Gerade kleine Unternehmen, die nicht über spezialisierte Personalabteilungen verfügen, sollten vermeiden, sich ausschließlich auf vertragliche Rechtswahlklauseln zu verlassen. Zwar bietet ausländisches Recht gelegentlich flexiblere Kündigungsmöglichkeiten, doch greifen in Deutschland zwingend deutsche Fristenregelungen, die erhebliche finanzielle Folgen nach sich ziehen können, beispielsweise durch Annahmeverzugslohnzahlungen.
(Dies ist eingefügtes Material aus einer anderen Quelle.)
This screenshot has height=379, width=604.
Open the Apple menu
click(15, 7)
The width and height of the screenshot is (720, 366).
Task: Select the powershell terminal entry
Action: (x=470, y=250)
Onlinehändler mit ausgelagerten Serviceeinheiten oder Pflegeeinrichtungen mit internationalem Fachpersonal profitieren von einer klaren Kenntnis der Rechtslage, um arbeitsgerichtliche Risiken frühzeitig zu minimieren.
Mit Blick auf Massenentlassungen zeigt die Entscheidung, dass Unternehmen nicht übermäßig durch Formalien belastet werden sollen, kleine Abweichungen jedoch keine Unwirksamkeit der Kündigungen erzeugen. Das gibt insbesondere kleinen und mittelständischen Betrieben mehr Sicherheit bei Restrukturierungsmaßnahmen.
Ausblick und Fazit zur Rechtssicherheit bei Kündigungen
Das Urteil stärkt die Rechtssicherheit in grenzüberschreitenden Arbeitsverhältnissen und verdeutlicht die Linie des Bundesarbeitsgerichts: Unternehmen können sich zwar auf internationale Vertragsgestaltungen stützen, müssen aber die zwingenden Schutzregelungen des deutschen Arbeitsrechts beachten. Für Arbeitgeber bedeutet dies, dass sie Kündigungen besonders sorgfältig vorbereiten und sowohl deutsches als auch ausländisches Recht parallel im Blick behalten sollten. Dies gilt umso mehr für Mittelständler und kleine Firmen ohne eigene Rechtsabteilung.